At the time of writing (0834 GMT), Atos shares had surged by 11.8% to reach EUR10.57. The stock had previously plummeted by more than a third of its value due to concerns raised by investors regarding cash flow and the costs associated with the company's plan to divide itself into two entities.
The potential sale of Tech Foundations to EP Equity Investments is part of a larger strategy by Atos to enhance its capital structure. If approved by both shareholders and regulators, the subsidiary will be separated from Eviden, its data business. Atos intends to change its name to Eviden, while Tech Foundations will retain the Atos brand as its sole owner.
Upon completion, the transaction is expected to be finalized by the first quarter of 2024. Atos will receive EUR100 million in cash and transfer EUR1.9 billion of debt as part of the deal. To support its plans, the company has organized capital increases totaling EUR900 million, with EPEI committed to investing EUR217.5 million in the new entity.
Atos Plans Strategic Investments and Appoints New CFO
Atos, a leading global technology company, has outlined its latest strategic moves, including significant investments and leadership changes. The company is set to invest EUR180 million through a reserved capital increase, acquiring a 7.5% share in the company. Additionally, Atos will raise an additional EUR37.5 million as part of a rights issue for existing shareholders. The price of the reserved capital increase offers a substantial premium compared to Atos's recent closing price.
In line with its separation plan, Atos has announced the appointment of Paul Saleh as Chief Financial Officer (CFO), effective immediately. Saleh brings valuable expertise from his previous role as Chief Executive of Gainwell Technologies. He will succeed Nathalie Senechault, who will be departing from the firm.

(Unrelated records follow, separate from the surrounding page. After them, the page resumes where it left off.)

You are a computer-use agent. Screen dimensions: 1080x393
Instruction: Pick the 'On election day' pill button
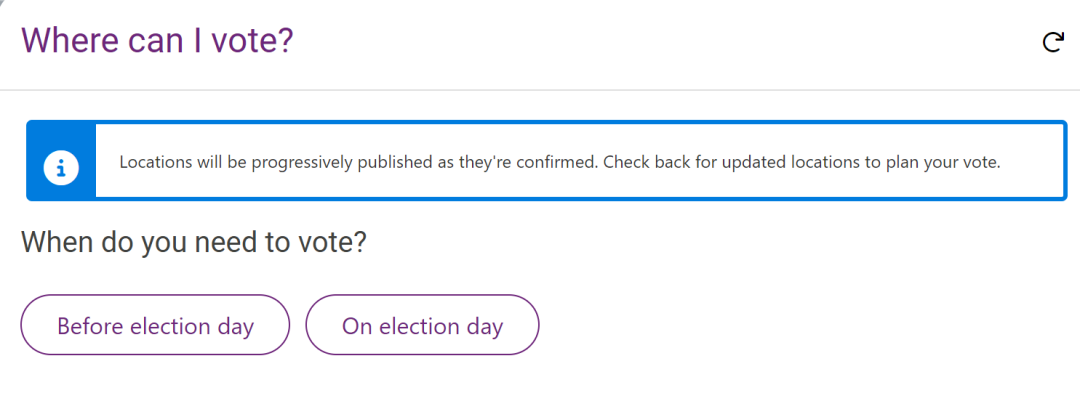[x=422, y=325]
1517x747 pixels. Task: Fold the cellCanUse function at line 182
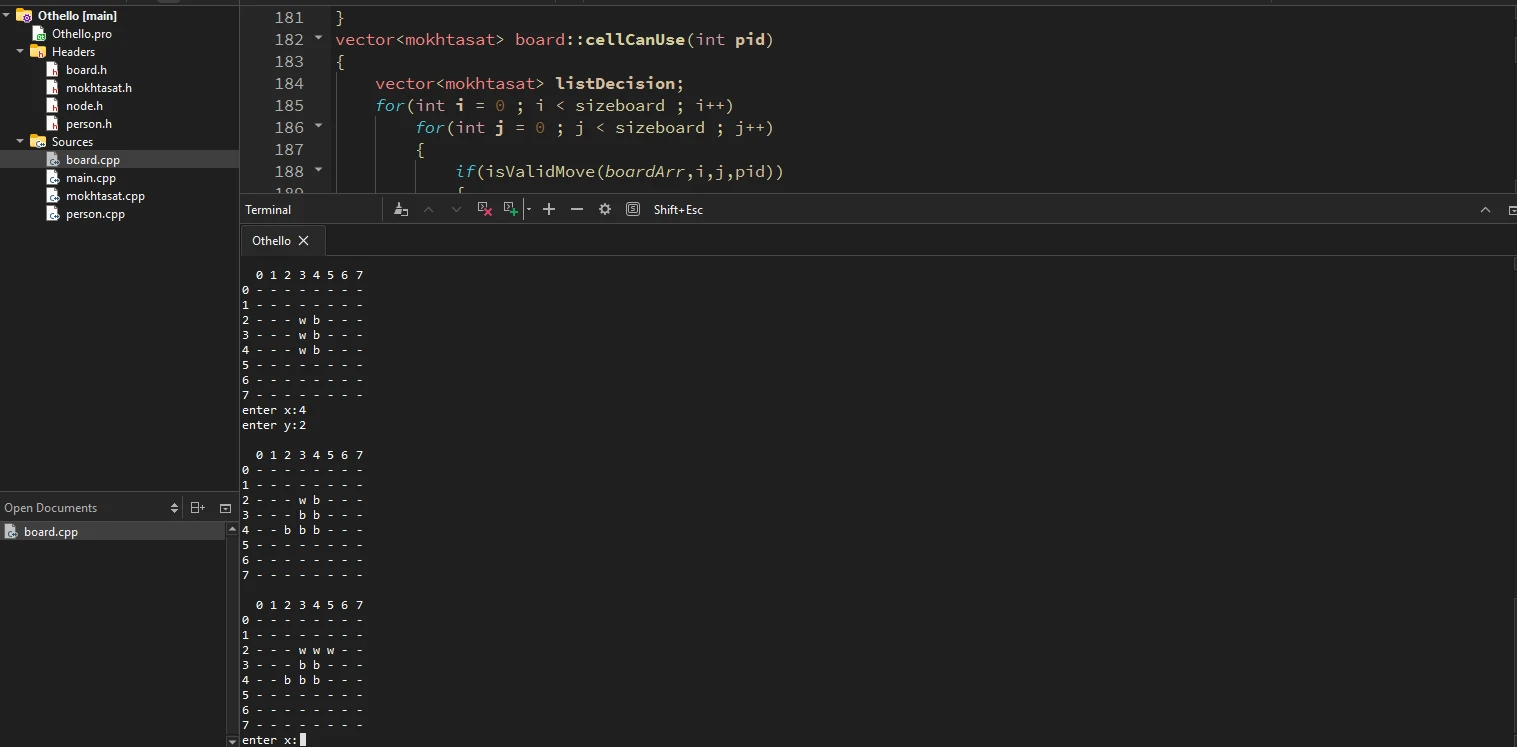click(x=319, y=39)
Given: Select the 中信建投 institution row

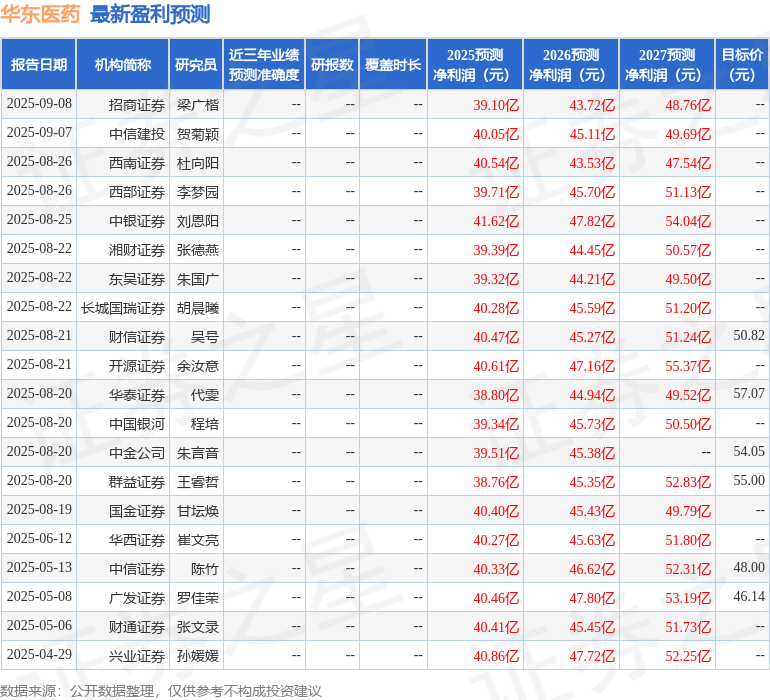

These recent developments contribute to Atos's progress towards achieving a full split by the end of the year. The company has been actively streamlining its operations and has successfully separated its internal functions into two distinct entities.
Furthermore, Atos is currently engaged in exclusive negotiations with Schneider Electric for the sale of its EcoAct climate consulting business. This deal forms part of Atos's EUR700 million program to divest noncore assets, initiated in the previous year. Notably, Atos has identified additional opportunities to optimize its portfolio, potentially increasing the value of the asset-sale program by an additional EUR400 million.
It is worth mentioning that Atos's pursuit of a major minority stakeholder in Eviden did not materialize, as Airbus decided to withdraw from discussions earlier this year. Despite this setback, Atos remains focused on its strategic objectives.